[Objective] Reproduce the items below word for word, starting at the very beginning and ending at the line that contains "click(320, 116)", with both ends included. Leave the pictures out of your answer.

Items taken from a data source:
"""

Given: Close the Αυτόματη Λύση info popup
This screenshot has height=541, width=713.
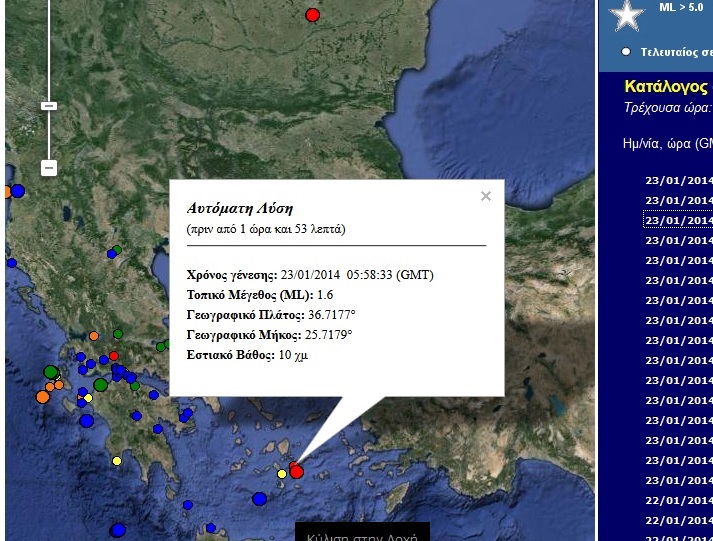Looking at the screenshot, I should pyautogui.click(x=486, y=196).
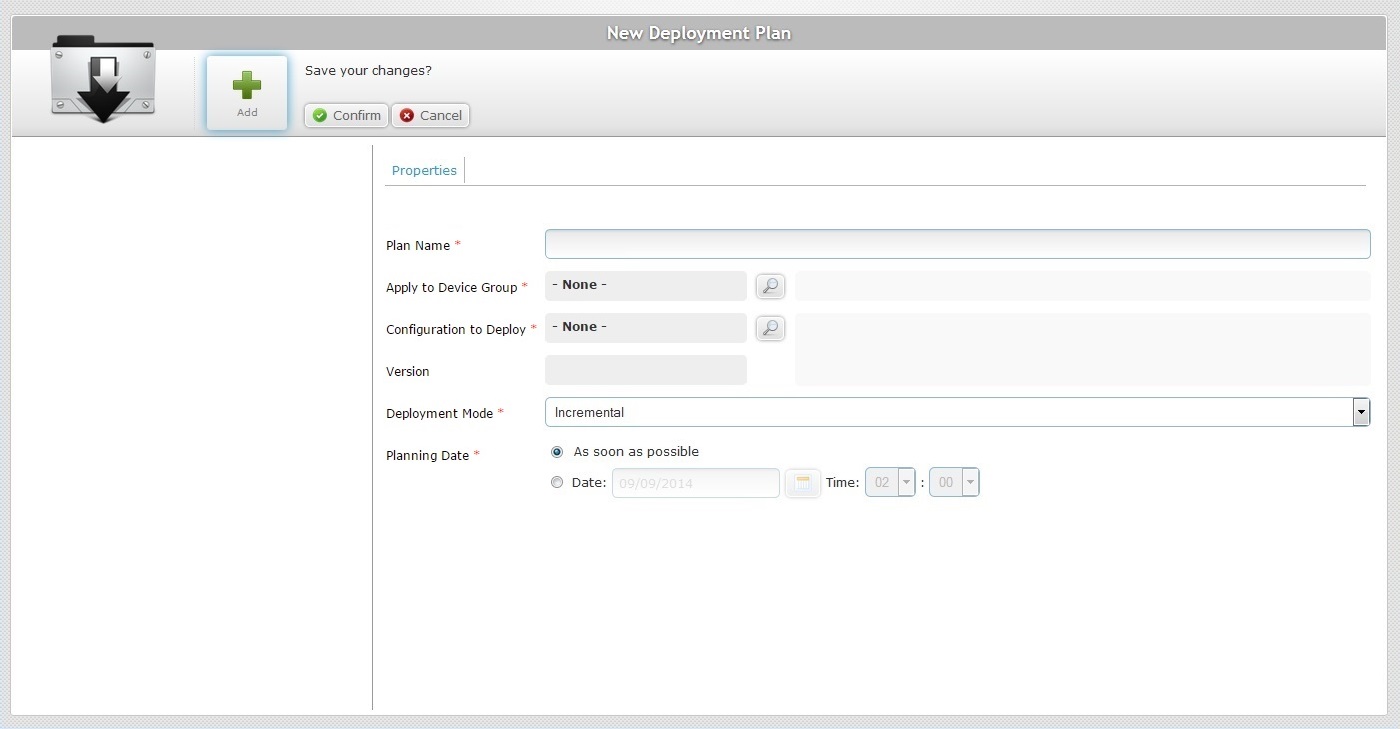Click the green checkmark on Confirm
This screenshot has height=729, width=1400.
click(320, 116)
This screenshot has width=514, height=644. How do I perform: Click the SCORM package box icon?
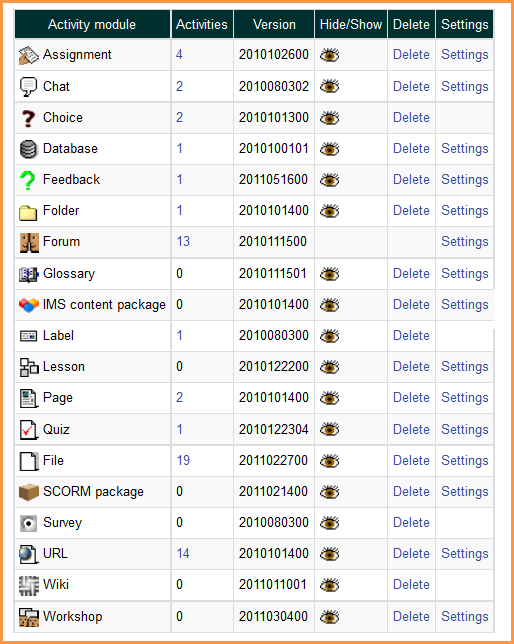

"""

[Task result]
Given: Close the Αυτόματη Λύση info popup
This screenshot has height=541, width=713.
Looking at the screenshot, I should pyautogui.click(x=486, y=196).
Click the green checkmark on Confirm
This screenshot has height=729, width=1400.
click(320, 116)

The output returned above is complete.